> **Material shown**:
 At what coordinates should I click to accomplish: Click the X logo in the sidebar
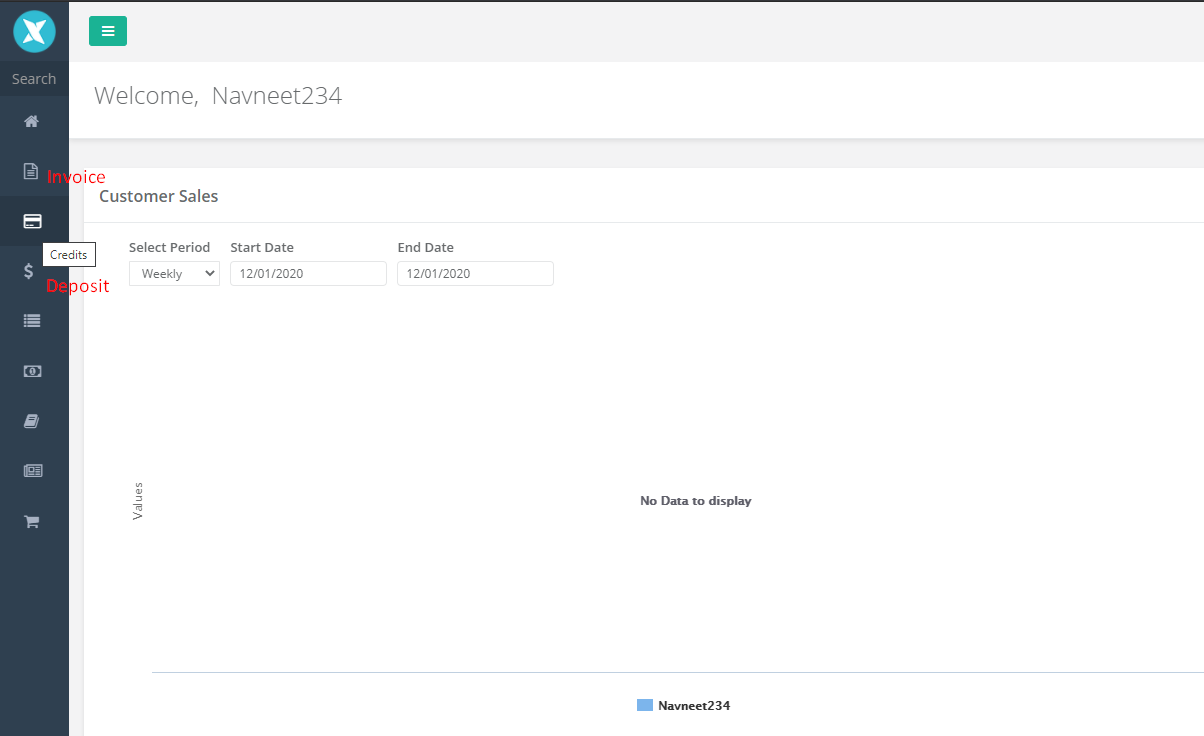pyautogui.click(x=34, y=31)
---
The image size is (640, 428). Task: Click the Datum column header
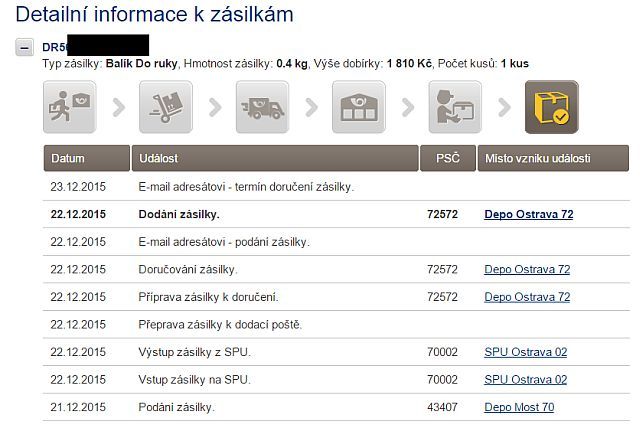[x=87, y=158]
* * *
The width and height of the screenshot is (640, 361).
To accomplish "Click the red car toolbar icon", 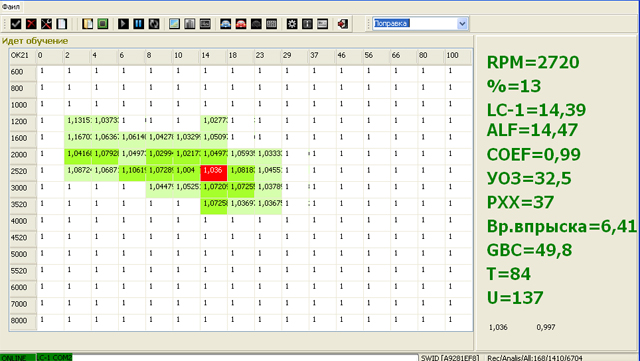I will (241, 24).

> **The exercise**: Reproduce the listing starting at the line that contains "At what coordinates" and ending at the line that contains "pyautogui.click(x=34, y=31)", both lines included. Multiply each coordinate in the answers by 0.3 and round it to a whole number, rounding halves up, but leave the numbers in the requests unchanged and omit the pictures.

> **Result for this exercise**:
 At what coordinates should I click to accomplish: Click the X logo in the sidebar
pyautogui.click(x=10, y=9)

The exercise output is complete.